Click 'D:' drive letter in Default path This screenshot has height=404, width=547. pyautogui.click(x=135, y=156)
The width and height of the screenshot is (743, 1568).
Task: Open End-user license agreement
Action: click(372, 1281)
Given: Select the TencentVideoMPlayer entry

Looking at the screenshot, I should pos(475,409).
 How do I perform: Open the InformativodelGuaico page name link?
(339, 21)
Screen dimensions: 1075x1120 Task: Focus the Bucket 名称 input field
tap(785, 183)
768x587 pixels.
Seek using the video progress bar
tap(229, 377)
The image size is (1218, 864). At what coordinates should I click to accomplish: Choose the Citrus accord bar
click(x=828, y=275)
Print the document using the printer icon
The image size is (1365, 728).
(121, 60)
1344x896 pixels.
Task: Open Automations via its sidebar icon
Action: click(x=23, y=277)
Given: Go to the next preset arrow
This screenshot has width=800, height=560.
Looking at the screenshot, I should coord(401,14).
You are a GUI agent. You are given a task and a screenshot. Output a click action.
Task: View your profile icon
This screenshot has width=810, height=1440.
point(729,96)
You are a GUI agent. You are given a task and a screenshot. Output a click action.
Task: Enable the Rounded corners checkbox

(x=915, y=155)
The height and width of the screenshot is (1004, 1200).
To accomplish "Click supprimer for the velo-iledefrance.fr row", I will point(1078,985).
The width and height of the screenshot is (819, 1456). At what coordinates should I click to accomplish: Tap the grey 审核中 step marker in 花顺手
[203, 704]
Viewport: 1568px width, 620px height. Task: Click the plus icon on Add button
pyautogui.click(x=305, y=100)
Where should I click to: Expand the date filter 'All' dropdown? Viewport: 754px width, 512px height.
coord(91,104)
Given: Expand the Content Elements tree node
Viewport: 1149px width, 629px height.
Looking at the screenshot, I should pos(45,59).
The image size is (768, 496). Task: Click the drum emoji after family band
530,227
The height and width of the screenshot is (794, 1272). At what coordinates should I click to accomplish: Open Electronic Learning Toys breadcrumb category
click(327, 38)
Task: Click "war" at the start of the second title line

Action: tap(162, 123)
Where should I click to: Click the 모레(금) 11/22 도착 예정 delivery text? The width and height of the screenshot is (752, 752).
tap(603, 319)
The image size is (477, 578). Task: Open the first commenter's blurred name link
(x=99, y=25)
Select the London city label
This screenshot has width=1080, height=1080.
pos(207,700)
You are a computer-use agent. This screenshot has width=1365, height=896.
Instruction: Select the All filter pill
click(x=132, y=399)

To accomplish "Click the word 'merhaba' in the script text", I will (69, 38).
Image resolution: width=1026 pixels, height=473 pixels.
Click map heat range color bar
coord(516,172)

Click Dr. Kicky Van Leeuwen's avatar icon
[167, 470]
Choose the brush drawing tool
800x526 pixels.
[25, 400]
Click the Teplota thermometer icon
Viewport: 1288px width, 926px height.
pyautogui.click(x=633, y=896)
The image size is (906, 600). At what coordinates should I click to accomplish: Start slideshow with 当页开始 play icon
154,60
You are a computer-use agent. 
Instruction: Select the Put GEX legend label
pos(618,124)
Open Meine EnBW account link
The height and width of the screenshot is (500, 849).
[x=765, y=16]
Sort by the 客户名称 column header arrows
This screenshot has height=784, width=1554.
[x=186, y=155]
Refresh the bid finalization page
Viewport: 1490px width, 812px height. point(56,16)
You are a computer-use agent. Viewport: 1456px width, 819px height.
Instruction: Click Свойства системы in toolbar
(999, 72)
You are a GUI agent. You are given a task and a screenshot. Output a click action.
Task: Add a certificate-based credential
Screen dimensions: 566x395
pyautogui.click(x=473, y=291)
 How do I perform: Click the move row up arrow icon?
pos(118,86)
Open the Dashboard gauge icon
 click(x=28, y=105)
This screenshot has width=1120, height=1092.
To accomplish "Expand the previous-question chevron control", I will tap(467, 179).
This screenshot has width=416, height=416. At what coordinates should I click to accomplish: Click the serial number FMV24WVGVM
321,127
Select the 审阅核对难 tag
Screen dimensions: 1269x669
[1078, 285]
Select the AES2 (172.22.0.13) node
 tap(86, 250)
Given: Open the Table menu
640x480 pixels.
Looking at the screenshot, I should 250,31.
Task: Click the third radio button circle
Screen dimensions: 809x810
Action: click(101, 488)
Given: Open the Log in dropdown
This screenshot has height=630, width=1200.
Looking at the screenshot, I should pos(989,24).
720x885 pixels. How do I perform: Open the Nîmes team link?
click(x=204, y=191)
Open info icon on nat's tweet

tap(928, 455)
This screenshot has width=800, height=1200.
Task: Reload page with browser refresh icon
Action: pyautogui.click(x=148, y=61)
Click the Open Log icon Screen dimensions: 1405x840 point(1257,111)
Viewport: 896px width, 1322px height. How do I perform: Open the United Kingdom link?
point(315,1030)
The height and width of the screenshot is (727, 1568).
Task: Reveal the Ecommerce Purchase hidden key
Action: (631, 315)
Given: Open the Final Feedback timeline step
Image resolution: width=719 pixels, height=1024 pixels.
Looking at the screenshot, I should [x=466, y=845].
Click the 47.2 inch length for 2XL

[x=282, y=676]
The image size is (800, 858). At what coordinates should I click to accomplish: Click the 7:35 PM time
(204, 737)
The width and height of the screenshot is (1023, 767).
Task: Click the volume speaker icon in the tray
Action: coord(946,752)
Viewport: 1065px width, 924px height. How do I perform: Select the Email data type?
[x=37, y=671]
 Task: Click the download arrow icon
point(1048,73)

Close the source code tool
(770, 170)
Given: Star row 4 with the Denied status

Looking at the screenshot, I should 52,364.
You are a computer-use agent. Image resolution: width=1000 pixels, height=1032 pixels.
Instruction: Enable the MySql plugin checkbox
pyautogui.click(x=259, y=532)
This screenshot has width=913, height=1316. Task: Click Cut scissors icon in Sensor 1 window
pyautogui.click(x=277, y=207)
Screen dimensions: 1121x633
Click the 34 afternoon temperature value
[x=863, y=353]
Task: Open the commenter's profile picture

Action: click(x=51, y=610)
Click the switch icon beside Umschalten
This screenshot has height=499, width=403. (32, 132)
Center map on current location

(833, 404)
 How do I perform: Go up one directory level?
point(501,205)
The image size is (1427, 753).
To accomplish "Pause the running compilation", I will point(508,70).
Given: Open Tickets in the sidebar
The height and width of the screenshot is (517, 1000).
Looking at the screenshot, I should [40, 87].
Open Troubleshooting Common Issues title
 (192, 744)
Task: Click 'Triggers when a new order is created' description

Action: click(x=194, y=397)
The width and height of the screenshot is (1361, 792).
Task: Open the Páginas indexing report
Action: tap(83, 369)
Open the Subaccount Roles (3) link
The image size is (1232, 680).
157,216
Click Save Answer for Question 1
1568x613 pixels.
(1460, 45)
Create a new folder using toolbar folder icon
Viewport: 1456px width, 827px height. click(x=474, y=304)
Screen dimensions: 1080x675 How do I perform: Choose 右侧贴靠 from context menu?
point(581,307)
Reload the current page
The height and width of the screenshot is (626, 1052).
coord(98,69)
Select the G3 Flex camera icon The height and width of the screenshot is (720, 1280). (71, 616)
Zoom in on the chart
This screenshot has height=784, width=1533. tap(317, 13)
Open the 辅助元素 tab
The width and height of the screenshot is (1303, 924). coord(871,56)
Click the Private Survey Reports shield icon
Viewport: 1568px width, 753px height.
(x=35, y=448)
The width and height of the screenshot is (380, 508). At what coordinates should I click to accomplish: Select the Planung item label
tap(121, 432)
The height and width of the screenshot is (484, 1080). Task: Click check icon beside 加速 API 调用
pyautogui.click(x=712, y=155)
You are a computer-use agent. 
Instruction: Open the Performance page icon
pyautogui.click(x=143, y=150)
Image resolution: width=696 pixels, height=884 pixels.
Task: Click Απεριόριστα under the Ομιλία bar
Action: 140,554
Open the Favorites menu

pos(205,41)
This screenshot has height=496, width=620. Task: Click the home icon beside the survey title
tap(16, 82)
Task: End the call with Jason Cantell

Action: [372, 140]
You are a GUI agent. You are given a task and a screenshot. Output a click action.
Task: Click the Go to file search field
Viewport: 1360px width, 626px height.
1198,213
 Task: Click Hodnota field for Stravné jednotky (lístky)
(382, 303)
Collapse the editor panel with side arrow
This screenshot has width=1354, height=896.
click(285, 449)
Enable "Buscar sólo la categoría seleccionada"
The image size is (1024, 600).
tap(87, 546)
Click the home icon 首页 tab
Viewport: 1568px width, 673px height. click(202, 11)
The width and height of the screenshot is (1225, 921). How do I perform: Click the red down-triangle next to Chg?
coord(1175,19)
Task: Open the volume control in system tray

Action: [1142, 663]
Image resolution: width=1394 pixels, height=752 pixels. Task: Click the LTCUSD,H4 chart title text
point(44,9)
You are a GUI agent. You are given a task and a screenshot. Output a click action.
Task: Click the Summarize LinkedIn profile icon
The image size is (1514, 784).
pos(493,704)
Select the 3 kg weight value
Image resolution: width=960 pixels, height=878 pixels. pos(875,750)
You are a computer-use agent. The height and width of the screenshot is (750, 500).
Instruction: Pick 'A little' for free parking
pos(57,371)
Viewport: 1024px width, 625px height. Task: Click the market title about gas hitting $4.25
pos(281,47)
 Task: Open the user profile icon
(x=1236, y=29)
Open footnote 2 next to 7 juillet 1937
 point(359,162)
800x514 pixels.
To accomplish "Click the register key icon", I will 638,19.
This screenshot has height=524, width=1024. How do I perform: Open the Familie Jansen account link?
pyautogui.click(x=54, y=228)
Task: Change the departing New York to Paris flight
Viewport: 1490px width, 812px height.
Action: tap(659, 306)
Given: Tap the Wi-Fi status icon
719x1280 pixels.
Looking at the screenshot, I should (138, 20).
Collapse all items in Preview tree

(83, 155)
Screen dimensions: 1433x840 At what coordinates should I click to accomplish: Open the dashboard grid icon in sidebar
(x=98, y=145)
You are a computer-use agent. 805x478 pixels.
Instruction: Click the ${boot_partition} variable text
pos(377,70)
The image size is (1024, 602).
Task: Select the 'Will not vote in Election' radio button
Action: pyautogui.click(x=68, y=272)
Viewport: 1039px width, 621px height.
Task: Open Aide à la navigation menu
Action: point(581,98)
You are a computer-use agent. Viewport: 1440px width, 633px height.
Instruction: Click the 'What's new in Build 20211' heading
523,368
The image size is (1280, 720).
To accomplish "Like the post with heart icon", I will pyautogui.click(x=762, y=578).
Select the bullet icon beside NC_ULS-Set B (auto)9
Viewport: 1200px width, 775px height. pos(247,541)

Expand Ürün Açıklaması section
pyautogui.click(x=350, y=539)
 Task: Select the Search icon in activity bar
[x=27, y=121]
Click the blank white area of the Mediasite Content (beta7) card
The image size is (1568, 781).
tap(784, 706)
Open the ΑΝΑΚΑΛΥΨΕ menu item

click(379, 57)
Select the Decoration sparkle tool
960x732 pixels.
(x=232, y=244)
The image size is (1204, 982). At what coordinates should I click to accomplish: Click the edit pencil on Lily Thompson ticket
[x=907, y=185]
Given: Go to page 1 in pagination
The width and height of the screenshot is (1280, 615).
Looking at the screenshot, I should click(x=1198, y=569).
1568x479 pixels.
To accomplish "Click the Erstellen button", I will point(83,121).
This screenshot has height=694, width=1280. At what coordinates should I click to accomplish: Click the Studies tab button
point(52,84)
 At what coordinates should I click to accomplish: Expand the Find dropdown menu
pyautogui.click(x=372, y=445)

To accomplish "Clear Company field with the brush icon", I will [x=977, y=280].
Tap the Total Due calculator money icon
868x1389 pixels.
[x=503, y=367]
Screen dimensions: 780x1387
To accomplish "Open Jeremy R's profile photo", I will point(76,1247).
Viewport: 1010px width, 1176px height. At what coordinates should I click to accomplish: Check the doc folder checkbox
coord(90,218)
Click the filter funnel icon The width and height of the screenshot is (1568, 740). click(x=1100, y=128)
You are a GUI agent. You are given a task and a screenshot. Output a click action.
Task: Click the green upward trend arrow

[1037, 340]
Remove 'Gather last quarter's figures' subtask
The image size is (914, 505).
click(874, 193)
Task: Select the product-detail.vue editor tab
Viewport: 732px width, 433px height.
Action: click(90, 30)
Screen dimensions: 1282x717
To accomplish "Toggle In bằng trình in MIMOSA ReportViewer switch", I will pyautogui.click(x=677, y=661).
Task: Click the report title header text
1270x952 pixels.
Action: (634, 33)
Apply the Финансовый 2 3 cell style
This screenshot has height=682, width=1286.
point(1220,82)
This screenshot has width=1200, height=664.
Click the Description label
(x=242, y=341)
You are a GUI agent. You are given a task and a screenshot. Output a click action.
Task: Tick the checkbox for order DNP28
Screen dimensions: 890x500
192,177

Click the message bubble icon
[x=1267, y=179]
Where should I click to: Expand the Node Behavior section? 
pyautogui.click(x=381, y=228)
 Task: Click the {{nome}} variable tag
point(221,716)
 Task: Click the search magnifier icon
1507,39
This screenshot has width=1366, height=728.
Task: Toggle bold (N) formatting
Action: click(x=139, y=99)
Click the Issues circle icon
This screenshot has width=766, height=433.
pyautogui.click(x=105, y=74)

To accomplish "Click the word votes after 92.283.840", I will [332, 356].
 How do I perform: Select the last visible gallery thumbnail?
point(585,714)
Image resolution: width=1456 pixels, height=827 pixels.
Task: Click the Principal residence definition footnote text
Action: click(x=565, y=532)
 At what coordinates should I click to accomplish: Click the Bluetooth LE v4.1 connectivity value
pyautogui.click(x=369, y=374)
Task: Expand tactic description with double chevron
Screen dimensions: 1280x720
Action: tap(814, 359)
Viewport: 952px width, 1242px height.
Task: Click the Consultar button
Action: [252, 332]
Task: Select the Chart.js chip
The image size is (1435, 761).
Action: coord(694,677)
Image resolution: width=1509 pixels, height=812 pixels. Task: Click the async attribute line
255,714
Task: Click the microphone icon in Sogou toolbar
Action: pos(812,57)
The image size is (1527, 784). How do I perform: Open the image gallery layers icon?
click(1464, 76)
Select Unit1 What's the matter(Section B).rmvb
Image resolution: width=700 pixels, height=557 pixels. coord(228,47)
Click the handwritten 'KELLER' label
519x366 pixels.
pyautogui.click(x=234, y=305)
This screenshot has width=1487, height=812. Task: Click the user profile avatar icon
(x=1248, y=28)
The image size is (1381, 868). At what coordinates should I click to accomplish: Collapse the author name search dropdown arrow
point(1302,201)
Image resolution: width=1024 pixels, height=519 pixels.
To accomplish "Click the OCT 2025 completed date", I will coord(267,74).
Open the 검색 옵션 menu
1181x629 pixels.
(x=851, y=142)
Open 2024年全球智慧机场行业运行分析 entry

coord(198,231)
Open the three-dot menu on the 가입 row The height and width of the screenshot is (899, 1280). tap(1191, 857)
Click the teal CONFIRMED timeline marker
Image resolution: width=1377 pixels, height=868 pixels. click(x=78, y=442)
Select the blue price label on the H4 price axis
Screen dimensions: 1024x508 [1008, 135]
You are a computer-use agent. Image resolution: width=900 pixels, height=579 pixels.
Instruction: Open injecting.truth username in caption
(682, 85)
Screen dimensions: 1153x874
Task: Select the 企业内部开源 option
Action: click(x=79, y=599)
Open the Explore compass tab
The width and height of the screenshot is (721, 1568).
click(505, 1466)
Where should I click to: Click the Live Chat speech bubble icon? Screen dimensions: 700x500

——————————

- _TASK REQUIREMENTS_
Among the entries above, locate the lines containing "Screen dimensions: 566x395" and "This screenshot has width=1120, height=1092.", and transcribe exactly those two lines and all lines between.

- _ANSWER SECTION_
Screen dimensions: 566x395
pyautogui.click(x=473, y=291)
 How do I perform: Click the move row up arrow icon?
pos(118,86)
Open the Dashboard gauge icon
 click(x=28, y=105)
This screenshot has width=1120, height=1092.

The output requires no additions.